New HP services supporting c-Class include HP Enhanced Network Installation and Startup Service for HP BladeSystem Switches, a new HP Care Pack service offering that provides advanced configuration and testing of HP BladeSystem network interconnect devices to enhance the performance, scalability and reliability of the data center network. More information about HP Services for c-Class is available at www.hp.com/services/bladesystemservices.
To assure customers that they can continue to invest in and implement new industry-standard technologies without compromise, HP plans to upgrade product line roadmaps for the current HP BladeSystem p-Class through 2007. p-Class systems are fully interoperable with c-Class via common management tools, networking interfaces, power and racks. In addition, HP ProLiant p-Class server blades will be supported through 2012.
HP Financial Services can help customers transition to the new architecture via comprehensive investment protection programs and aggressive IBM blades buy-back programs. HP Financial Services also offers enterprise and small and mid-size business customers environmentally responsible product return and recycling options including leasing, trade-in and asset recovery.
Pricing and availability
The HP BladeSystem c-Class portfolio is expected to be available in July, with pricing available at that time.More information on HP BladeSystem c-Class is available at www.hp.com/go/bladesystem/evaluate.
About HPHP is a technology solutions provider to consumers, businesses and institutions globally. The company’s offerings span IT infrastructure, global services, business and home computing, and imaging and printing. For the four fiscal quarters ended April 30, 2006, HP revenue totaled $88.9 billion. More information about HP (NYSE, Nasdaq: HPQ) is available at http://www.hp.com.
(1) Based on an HP study of 320 servers over a three-year period. Actual cost savings is $2,603,453. Savings include costs for initial system acquisition, power and cooling costs, cable reduction and installation, Ethernet and Fibre Channel switch costs, integration of systems into data center racks, rack reduction, and benefits from infrastructure control software. Results may not be typical.

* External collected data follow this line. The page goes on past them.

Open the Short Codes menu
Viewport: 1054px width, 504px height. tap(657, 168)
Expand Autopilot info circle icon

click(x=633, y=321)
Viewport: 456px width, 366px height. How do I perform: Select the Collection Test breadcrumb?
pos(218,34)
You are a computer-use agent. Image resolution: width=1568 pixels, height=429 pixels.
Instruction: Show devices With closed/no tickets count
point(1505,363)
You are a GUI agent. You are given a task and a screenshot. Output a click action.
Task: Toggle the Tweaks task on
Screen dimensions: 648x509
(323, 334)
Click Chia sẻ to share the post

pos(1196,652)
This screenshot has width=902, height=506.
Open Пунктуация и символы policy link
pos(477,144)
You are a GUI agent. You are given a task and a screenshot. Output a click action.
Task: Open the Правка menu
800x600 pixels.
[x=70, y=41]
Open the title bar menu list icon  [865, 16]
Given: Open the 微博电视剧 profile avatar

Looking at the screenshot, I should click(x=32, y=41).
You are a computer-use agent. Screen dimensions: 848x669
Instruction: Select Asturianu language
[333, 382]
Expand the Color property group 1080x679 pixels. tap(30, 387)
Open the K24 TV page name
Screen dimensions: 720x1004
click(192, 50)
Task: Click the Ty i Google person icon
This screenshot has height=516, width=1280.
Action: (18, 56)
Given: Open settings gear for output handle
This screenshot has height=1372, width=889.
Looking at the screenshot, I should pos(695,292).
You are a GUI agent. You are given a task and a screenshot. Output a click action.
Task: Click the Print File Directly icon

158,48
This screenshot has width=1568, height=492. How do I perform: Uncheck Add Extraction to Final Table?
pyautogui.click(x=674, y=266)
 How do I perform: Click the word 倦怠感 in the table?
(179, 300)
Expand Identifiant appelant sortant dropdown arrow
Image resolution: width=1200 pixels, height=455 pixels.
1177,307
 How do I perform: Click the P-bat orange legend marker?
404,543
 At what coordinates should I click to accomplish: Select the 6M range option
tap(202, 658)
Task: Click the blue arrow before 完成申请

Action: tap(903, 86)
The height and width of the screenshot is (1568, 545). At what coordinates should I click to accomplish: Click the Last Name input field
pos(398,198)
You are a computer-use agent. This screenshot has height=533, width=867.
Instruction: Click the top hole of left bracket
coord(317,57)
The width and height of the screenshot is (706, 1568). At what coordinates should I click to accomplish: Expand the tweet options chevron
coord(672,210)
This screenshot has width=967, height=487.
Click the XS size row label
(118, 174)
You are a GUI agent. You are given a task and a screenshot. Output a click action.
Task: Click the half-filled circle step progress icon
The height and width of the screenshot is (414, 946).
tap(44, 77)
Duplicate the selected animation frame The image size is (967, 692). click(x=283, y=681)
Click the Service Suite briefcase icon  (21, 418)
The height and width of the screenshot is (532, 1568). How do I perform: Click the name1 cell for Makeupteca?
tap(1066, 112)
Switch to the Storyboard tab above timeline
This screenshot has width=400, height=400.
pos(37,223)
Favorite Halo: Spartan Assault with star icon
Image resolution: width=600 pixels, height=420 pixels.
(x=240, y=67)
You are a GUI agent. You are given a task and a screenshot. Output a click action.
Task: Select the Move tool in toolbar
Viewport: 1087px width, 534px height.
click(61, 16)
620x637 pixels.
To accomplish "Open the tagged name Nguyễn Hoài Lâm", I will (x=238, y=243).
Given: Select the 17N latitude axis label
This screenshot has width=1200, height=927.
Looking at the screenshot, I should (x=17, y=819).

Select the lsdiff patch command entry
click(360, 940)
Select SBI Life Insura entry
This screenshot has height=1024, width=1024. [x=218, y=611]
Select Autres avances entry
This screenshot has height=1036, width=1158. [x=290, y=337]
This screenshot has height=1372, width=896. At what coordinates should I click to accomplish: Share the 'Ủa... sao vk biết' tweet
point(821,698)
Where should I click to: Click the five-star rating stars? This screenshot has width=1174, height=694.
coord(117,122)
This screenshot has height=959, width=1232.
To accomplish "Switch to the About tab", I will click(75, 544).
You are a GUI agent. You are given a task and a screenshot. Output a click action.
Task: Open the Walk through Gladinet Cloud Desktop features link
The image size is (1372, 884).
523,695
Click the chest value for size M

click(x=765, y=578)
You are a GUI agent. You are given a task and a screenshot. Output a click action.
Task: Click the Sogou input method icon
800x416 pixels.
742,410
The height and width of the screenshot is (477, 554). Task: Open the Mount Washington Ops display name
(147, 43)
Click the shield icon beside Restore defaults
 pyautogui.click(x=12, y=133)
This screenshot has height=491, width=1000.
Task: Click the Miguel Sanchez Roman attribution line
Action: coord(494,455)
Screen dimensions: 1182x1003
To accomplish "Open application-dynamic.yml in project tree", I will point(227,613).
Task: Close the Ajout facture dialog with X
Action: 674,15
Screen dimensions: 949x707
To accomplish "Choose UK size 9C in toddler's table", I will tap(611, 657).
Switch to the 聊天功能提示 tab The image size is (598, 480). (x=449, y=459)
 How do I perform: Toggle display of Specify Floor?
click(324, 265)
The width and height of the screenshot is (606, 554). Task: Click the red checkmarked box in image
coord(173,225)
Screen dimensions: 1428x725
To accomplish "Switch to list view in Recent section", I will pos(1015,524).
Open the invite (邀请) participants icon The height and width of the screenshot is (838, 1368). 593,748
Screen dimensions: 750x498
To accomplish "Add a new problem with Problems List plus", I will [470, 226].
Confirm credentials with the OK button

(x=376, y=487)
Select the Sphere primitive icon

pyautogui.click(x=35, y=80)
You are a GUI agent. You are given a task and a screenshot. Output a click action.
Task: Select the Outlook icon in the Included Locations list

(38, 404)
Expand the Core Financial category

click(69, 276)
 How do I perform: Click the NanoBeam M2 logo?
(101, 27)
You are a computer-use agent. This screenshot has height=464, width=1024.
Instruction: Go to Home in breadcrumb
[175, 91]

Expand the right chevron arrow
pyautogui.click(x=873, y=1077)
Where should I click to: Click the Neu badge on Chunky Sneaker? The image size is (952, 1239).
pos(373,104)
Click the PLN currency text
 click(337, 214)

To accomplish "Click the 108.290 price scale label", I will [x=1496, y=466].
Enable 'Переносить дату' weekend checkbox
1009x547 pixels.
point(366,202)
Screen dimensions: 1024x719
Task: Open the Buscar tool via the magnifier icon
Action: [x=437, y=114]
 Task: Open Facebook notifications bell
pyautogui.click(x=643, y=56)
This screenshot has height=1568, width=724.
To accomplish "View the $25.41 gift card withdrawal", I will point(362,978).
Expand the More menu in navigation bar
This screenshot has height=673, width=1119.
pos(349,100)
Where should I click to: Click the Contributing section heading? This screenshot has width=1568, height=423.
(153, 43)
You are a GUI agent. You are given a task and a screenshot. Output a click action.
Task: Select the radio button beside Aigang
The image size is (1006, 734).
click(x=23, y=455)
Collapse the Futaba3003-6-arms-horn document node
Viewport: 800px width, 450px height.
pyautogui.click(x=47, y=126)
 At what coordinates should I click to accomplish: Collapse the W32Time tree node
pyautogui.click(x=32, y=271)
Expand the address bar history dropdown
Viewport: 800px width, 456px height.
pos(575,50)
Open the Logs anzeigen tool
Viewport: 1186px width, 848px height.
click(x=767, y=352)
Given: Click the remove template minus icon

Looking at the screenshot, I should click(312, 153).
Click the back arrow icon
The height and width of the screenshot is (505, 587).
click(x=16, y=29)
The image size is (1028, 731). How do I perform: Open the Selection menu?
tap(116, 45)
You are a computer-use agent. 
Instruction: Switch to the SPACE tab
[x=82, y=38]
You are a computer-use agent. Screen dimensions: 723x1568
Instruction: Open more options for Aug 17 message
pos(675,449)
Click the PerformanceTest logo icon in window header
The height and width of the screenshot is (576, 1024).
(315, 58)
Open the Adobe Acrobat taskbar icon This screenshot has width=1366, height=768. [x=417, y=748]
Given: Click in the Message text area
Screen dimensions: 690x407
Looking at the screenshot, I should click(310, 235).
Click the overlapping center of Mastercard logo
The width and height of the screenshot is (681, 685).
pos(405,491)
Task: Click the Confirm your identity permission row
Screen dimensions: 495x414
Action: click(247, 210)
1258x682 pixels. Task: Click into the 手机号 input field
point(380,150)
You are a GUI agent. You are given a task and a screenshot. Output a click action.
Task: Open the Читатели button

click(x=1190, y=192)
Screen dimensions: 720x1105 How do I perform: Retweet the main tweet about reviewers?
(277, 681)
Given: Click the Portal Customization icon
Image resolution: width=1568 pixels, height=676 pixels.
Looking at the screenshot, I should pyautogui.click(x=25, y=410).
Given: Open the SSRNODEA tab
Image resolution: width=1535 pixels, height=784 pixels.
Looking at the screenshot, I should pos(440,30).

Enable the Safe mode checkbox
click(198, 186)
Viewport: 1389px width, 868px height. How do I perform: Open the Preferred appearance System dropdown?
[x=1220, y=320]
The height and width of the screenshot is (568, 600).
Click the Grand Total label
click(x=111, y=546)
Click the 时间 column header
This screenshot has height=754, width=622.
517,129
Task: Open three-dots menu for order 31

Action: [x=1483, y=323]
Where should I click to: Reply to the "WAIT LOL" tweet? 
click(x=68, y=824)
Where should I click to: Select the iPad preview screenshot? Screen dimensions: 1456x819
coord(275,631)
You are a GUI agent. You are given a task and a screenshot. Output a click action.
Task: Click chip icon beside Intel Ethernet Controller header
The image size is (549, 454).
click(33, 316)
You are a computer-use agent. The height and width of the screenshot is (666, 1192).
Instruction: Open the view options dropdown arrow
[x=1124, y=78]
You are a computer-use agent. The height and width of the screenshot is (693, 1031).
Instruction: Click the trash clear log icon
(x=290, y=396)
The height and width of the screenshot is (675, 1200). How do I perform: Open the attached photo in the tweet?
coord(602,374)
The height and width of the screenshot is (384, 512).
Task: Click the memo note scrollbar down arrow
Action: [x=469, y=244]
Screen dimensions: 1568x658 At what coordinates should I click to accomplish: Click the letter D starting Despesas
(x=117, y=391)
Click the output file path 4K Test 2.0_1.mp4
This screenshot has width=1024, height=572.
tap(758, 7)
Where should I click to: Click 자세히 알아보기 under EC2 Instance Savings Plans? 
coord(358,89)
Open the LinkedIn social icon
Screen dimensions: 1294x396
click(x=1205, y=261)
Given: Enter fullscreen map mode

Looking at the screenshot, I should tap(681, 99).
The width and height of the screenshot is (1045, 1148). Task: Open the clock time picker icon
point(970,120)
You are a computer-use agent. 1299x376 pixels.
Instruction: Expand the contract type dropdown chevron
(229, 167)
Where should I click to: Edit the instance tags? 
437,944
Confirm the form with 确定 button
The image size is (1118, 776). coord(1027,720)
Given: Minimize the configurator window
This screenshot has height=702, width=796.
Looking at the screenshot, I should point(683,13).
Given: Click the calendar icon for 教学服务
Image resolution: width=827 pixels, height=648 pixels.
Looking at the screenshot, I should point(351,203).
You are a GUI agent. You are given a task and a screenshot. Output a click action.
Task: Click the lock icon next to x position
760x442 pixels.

(2) Based on internal HP testing of similarly configured rack and blade servers running identical tests.
This news release contains forward-looking statements that involve risks, uncertainties and assumptions. If such risks or uncertainties materialize or such assumptions prove incorrect, the results of HP and its consolidated subsidiaries could differ materially from those expressed or implied by such forward-looking statements and assumptions. All statements other than statements of historical fact are statements that could be deemed forward-looking statements, including but not limited to statements of the plans, strategies and objectives of management for future operations; any statements concerning expected development, performance or market share relating to products and services; anticipated operational and financial results; any statements of expectation or belief; and any statements of assumptions underlying any of the foregoing. Risks, uncertainties and assumptions include the achievement of expected results and other risks that are described from time to time in HP’s Securities and Exchange Commission reports, including but not limited to the risks described in HP’s Quarterly Report on Form 10-Q for the fiscal quarter ended April 30, 2006, and other reports filed after HP’s Annual Report on Form 10-K for the fiscal year ended Oct. 31, 2005. HP assumes no obligation and does not intend to update these forward-looking statements.